I kinda figured it was a poor idea, but I figured I’d put it out there, bounce it off of the bee. There are so many horror stories about gifts going missing at receptions. And if you don’t know that there was supposed to be a gift there, how are you going to miss it?
Post # 7
@nadnuk: Ask the venue about providing someone to keep tabs on the table or ask a friend or family member to do it for you. Also, don’t place the table by the exit.
Post # 8
I don’t think it’s an insult but I’m not sure you can find a good way to do it.
Can you put the table on the room where dinner and dancing will be taking place? I think people would notice if someone who isn’t dressed for a wedding was in that room lingering by the gift table.
Post # 9
We have assigned my fiances brother to stand near the gift table (hes a big guy) to watch over everything until people come in as most people drop everything off as they walk through the door. We are staying at a hotel/casino (also where our ceremony/reception is located at) and they have lock boxes in every room. Once everyone is in the room and things have settled down after dinner, we’ve asked him to drop everything off in his parents room for the night for safe keepings so we don’t have to worry about anything and keep the party going.
Around where I live, some venues have more than 1 wedding going on at the same time. I’m not sure if this is the case for the OP but its not a question about whom you’ve invited as to whom might crash your wedding or end up in the wrong room. I’ve actually been to a wedding where this has happened, I’ve actually myself walked into the wrong wedding once. I walked back out of course but when you’ve been drinking and everything looks the same and there are no signs on the doors, it happens. Again I’m not sure OP’s situation or that applies but if its not the same and her wedding is the only wedding at the venue, than I definitely see your point about watching who you invite!!
Post # 10
I really don’t think there’s a classy way to do that. I would be offended, as a guest, and I’m pretty easy going about stuff like that. It’s too administrative in a “I want to make sure you gave me a gift and shame you if you didn’t” type way. I know you don’t mean it that way, but I think it would come across like that.
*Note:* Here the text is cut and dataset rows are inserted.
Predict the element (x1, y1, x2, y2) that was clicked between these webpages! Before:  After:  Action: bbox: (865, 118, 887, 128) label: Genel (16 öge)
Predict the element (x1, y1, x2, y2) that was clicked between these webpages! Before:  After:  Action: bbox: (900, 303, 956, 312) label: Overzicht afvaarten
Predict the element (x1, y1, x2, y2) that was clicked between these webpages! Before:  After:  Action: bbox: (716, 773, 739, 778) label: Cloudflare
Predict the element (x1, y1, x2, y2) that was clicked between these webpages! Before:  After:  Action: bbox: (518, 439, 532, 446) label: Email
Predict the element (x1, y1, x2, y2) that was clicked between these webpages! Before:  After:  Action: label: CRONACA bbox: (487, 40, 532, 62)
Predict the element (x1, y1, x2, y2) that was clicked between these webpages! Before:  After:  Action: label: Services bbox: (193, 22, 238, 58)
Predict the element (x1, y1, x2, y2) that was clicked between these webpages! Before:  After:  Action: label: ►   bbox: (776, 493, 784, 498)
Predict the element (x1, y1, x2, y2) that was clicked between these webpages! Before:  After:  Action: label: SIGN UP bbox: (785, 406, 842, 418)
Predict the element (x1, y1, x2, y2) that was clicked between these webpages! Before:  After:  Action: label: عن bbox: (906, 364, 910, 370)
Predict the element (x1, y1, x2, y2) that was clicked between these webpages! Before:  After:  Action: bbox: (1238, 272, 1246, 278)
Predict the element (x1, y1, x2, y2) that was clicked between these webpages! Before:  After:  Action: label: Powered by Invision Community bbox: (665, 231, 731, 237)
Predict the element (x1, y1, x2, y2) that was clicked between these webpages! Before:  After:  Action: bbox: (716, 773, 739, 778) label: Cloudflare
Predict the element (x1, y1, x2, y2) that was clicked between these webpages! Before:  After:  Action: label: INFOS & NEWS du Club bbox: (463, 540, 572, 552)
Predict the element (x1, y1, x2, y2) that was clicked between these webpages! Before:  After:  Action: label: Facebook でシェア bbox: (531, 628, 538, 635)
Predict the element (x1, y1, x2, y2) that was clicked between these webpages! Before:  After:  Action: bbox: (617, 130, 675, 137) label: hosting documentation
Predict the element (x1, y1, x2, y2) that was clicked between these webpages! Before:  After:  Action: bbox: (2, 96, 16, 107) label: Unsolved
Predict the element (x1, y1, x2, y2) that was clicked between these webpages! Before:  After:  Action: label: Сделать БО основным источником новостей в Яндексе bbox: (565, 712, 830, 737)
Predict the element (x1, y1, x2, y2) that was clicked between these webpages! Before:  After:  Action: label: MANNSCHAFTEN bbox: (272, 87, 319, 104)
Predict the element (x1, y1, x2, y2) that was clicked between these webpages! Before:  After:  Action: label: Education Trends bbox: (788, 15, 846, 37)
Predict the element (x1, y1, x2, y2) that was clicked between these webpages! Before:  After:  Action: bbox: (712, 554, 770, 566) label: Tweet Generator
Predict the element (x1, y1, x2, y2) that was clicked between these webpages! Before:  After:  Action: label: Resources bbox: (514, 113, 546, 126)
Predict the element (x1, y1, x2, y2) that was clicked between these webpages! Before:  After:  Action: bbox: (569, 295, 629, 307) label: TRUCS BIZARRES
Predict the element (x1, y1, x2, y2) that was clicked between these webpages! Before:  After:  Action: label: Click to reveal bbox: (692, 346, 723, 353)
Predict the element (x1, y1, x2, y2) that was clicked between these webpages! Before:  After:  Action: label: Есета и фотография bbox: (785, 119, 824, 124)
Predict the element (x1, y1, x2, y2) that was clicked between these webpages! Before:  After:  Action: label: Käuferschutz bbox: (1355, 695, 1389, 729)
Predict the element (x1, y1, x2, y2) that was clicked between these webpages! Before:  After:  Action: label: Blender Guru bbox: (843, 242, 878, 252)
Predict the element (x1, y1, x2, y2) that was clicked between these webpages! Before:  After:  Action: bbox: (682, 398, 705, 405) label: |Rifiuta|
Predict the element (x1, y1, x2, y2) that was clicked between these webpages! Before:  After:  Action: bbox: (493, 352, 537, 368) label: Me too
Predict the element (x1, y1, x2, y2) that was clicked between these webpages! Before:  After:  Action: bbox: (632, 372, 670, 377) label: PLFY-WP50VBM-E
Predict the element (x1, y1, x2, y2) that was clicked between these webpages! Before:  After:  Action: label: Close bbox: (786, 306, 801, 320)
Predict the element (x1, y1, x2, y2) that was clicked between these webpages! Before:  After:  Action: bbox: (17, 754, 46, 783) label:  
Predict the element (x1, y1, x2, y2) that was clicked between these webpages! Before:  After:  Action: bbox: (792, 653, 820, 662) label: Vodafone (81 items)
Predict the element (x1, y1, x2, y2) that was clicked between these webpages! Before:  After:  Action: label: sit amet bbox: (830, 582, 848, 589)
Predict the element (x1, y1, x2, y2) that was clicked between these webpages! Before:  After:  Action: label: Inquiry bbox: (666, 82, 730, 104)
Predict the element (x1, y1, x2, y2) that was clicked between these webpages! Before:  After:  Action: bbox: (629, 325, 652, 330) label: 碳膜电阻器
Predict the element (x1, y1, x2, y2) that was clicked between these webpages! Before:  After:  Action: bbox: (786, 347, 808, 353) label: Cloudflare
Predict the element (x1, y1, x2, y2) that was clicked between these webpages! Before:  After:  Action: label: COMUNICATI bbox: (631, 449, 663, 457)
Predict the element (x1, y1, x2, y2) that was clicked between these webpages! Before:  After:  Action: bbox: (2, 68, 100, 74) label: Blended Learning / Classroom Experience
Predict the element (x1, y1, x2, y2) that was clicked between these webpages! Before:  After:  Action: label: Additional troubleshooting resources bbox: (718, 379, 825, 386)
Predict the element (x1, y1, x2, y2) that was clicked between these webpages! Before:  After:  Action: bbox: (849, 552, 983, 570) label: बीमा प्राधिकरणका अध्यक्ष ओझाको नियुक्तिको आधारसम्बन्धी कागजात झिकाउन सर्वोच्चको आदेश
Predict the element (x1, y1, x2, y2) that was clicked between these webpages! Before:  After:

Would your venue have a locked room that they could allow you to use? I’m not married yet, but I was in a wedding last year where the bride had me and another bridesmaid stand next to the seating chart, which was directly beside the gift table. It looked like we were helping people find their seats (which we were) but we were also keeping an eye on the gift table and cards. Then, after everyone was in the hall and seated, the groom’s father and a few of the groomsmen collected all the gifts and the card box and brought it to a small office/meeting room that locked (the groom’s father kept the key). All of this happened just prior to dinner, so no one was paying attention, and they didn’t have to worry about things being stolen once the party got underway. If anyone came in late, their gift/card was put on a table away from the door, and the groom’s father periodically brought stuff to the room. He loved it, because it meant he had an excuse not to be on the dance floor haha.
Post # 11
I would either assign someone in your bridal party or your mom/dad to keep an eye on the gift table OR keep it plain view so that no one could steal from it since someone would see the theif.
I don’t blame you for thinking about this – I’ve heard horror stories!
Post # 12
@nadnuk No signin sheets! Tacky tacky tacky!! The biggest issues is with the cards, that usually contain a hefty amount of cash. Make a ‘theft proof” box for guests to leave cards. I’ve seen a lot of bird cage ideas, or pretty boxes (see pix below). For the big gifts, it’s rare someone will walk off with a giant box. Ask your venue to have a gift table in a spot thats well lit and not out in the hallway where it can be unattended. We are putting ours between the bar and some tables so both guests and bartenders can see it.